There were several round-eyes among the guests, as I knew there would be from what Chen had told me: Shoda employed Europeans. Otherwise I couldn't have come. As it was, I stayed at the back of the congregation, near the massive decorated doors. There was constant movement; the mourners were now approaching the catafalque again, to light candles and leave them on the dais below it, with posies of cane-work flowers smoking with incense.

One of the mourners was in uniform, but not of the Thai Army. Two aides flanked him: perhaps General Dharmnoon. I began watching him, wherever he moved.

I was also watching the environment as more people came in. Along the gallery that circled the temple there was movement sometimes, or it seemed like it: I couldn't be sure. The lamplight threw shadows there, and there seemed to be patches of reflected light, the size of a human face. Aware of them, I began thinking for the first time that coming here had not been a calculated risk, but a fatal error.

Nerves. The ritual of death in here was subtly playing on them.

Five monks in saffron robes took their place near the catafalque, bare-headed but holding ornate fans to hide their faces as they chanted their prayers.
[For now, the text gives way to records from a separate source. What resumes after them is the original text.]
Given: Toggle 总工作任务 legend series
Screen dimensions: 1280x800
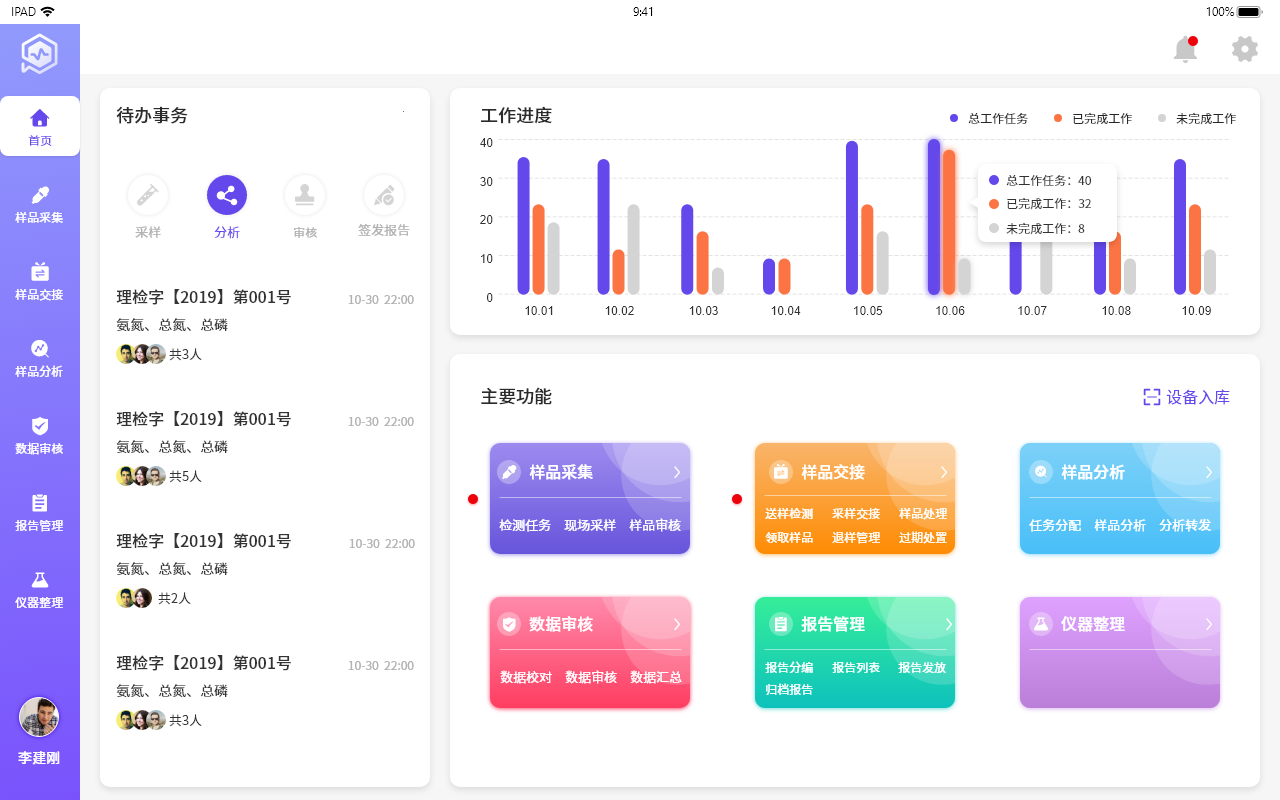Looking at the screenshot, I should point(989,118).
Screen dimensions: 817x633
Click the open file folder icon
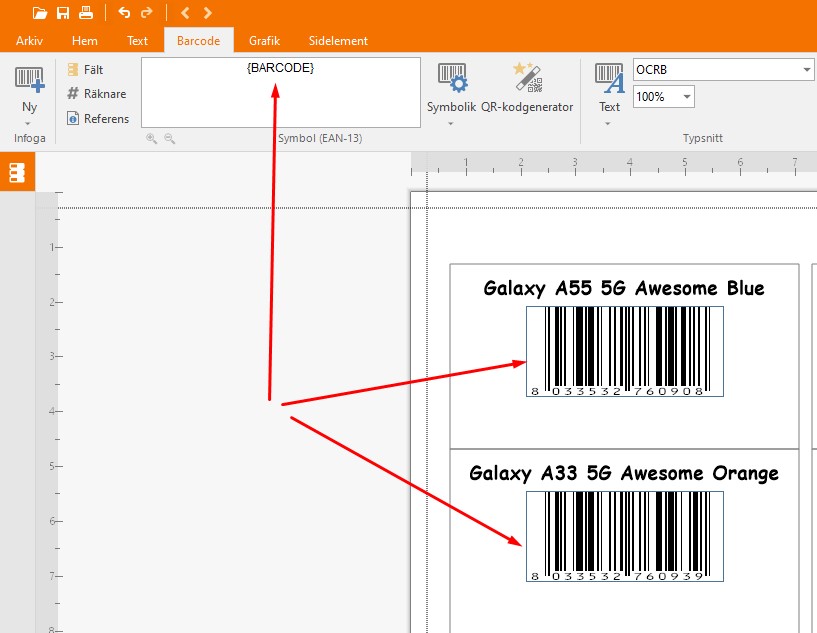click(40, 13)
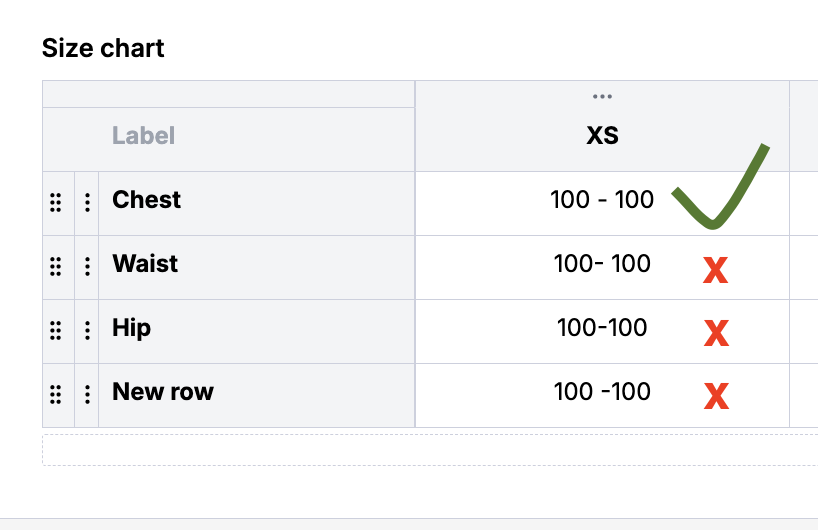Click the Hip XS value 100-100
Image resolution: width=818 pixels, height=530 pixels.
click(602, 328)
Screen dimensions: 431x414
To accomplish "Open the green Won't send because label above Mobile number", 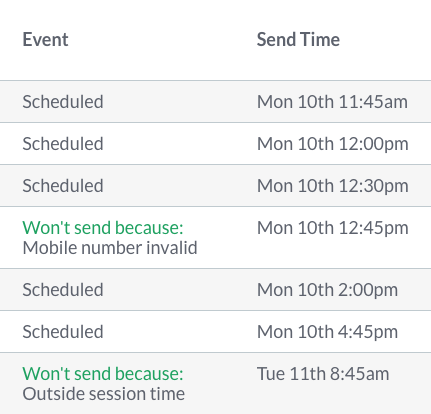I will click(103, 228).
Rao phu sueng mai dap rap khrvarm karuna hat farm than pai jah raluek thueng chrvit khong than duai khwarm thert-thun talord karn.

Then it began, and I wasn't ready for it.

One of the women, only half-seen in her black robes, was moving down the aisle towards the catafalque, and several others were going with her, but at a slight distance, falling away in a soft wave of silk and giving her room; their robes too were black. Their sandals would be making a susurration on the marble floor, but because of the monks' chanting they seemed to move in perfect silence, spreading out as they reached the wide space before the dais, like the petals of a black tulip opening. At the same time there was movement among the rest of the throng, though hardly even that; a stirring, an expression of sudden attention, as if their breath was now held as they waited. I could have been wrong, but I thought that the chanting of the five monks had become softer behind their spread fans, more resonant, like the vibration of the gong outside whose waves of sound had floated endlessly on the air.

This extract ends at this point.